Alexandre ne répond pas. Il ne pliera que s'il est battu. Jour après jour, Napoléon étudie les cartes, parcourt les environs de Vilna. Pas de prisonniers russes, pas de trophées.

Au sud, Jérôme, mon frère Jérôme, a refusé de se plier aux ordres et aux conseils du maréchal Davout, et les Russes de Bagration ont réussi à s'enfuir. Et Jérôme, mon frère Jérôme, a quitté l'armée avec ses quarante mille soldats de Westphalie !

Napoléon enrage. Il en veut à Jérôme, à Davout.

La nuit, pour se calmer, il écrit à Marie-Louise.

« Le petit roi se porte fort bien. Vilna est une fort belle ville de quarante mille âmes. Je suis logé dans une assez belle maison où était, il y a peu de jours, l'empereur Alexandre, fort éloigné de me croire si près d'entrer ici... Nous avons alternativement des orages et des chaleurs, la récolte sera excellente dans le pays. Je t'envie du bonheur que tu vas avoir d'embrasser le petit roi, embrasse-le pour moi.
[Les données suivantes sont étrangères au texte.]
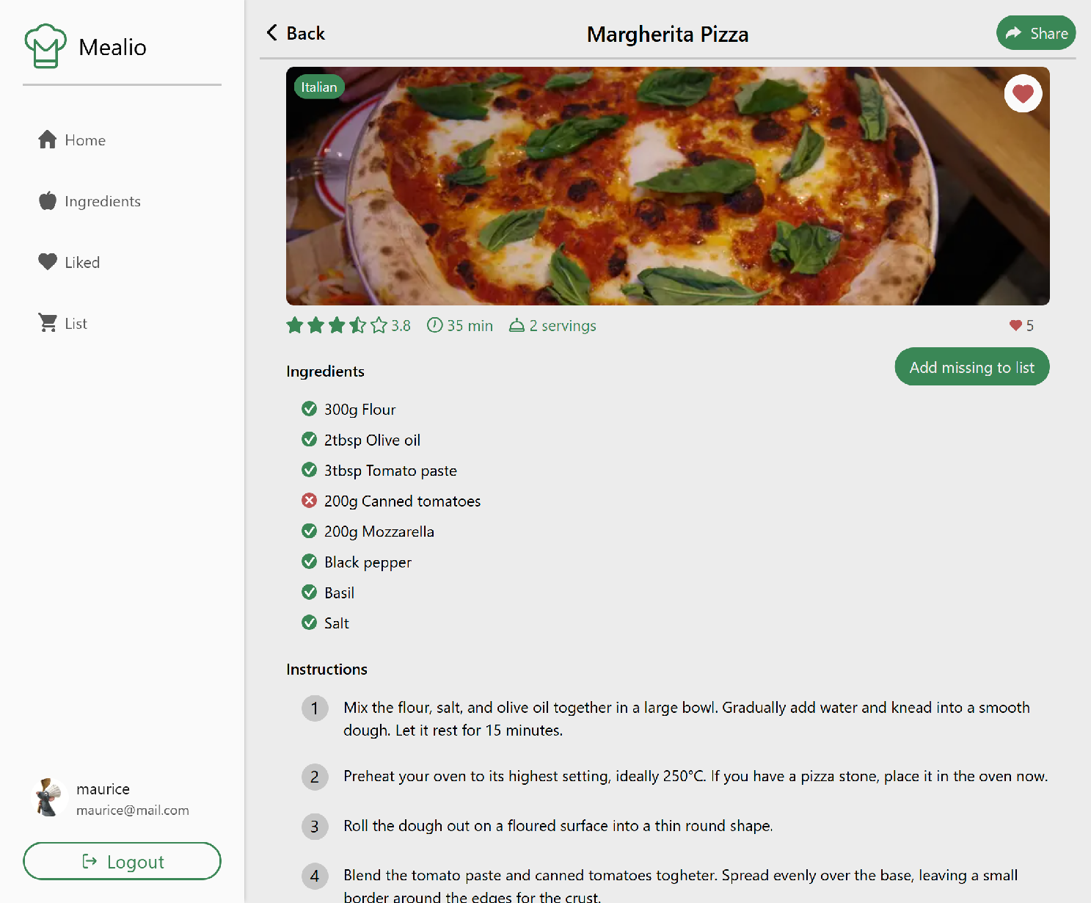
Task: Click the Mealio chef hat logo
Action: click(45, 46)
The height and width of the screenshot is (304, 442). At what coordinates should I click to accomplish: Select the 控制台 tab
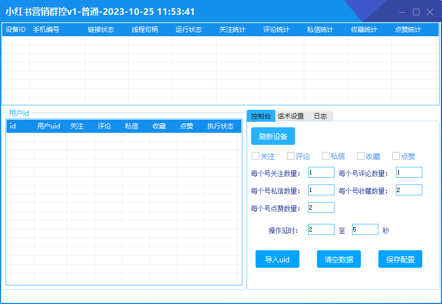point(260,116)
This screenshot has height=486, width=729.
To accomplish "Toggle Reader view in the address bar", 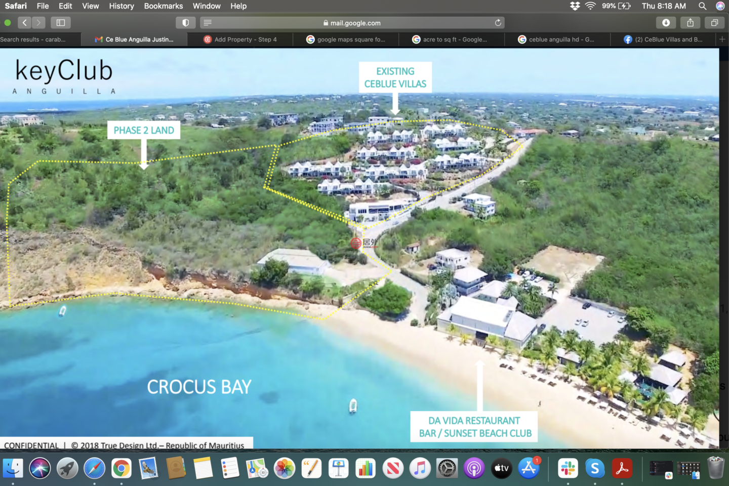I will [x=208, y=23].
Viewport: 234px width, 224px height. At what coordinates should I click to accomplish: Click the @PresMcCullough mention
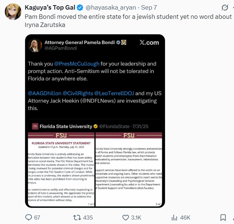pyautogui.click(x=77, y=64)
Il sera déjà grandi, dis-moi s'il commence à parler. Addio, mio bene. Tu sais combien je t'aime.

« Tout à toi.

« Nap. »

Il pleut. Puis la chaleur brûle. Puis il pleut à nouveau. Napoléon est chaque jour plusieurs heures à cheval.

Il assiste, sur la route de Kovno, au défilé de deux divisions bavaroises. Il faut que toute l'armée se regroupe, que les approvisionnements en vivres et munitions arrivent. Il faut attendre. Et voilà déjà dix-sept jours qu'il est à Vilna.
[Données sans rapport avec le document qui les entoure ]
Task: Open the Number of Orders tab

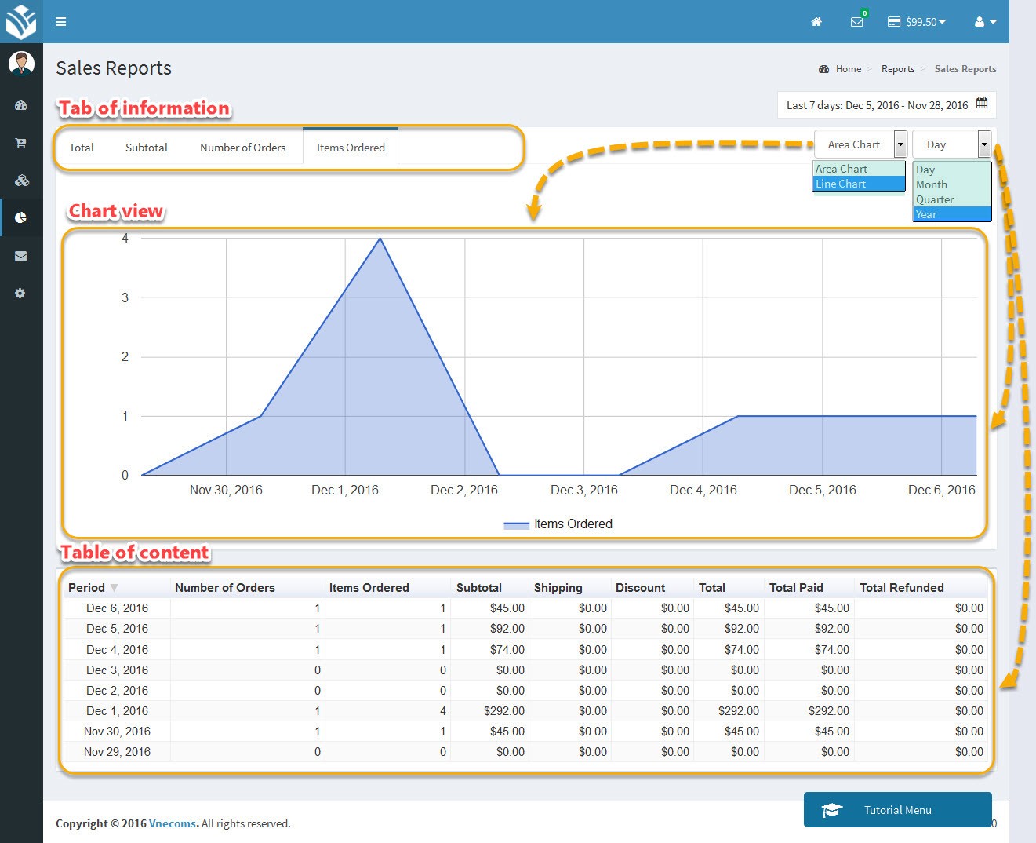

Il devrait se jeter en avant, mais il ne veut pas commettre d'imprudence. Il sent qu'autour de lui on l'observe avec inquiétude. On attend ses ordres pour une bataille qui ne vient pas. Comment cerner cette armée russe qui se perd dans l'océan de terre qu'est son pays ?

Le jeudi 16 juillet 1812, quand il rentre à Vilna de retour d'une inspection des régiments du train, Méneval lui apporte deux dépêches de Murat, qui commande l'avant-garde. Le roi de Naples signale que les troupes russes ont réussi à capturer par surprise une unité de cavaliers.

Par surprise ! Murat est une bête !

La deuxième dépêche annonce que les Russes ont évacué le camp retranché de Drissa auquel ils ont travaillé deux années !

Napoléon n'hésite pas. Il faut se lancer à leur poursuite. Les agripper. Les réduire.

Il est vingt-trois heures, ce jeudi 16 juillet. Il monte en voiture. Il va rouler toute la nuit vers Glubokoïe.

Les feux des bivouacs scintillent ici et là. Il n'entend pas un cri, pas une chanson. Les nuits dans ce pays sont aussi tristes que les jours.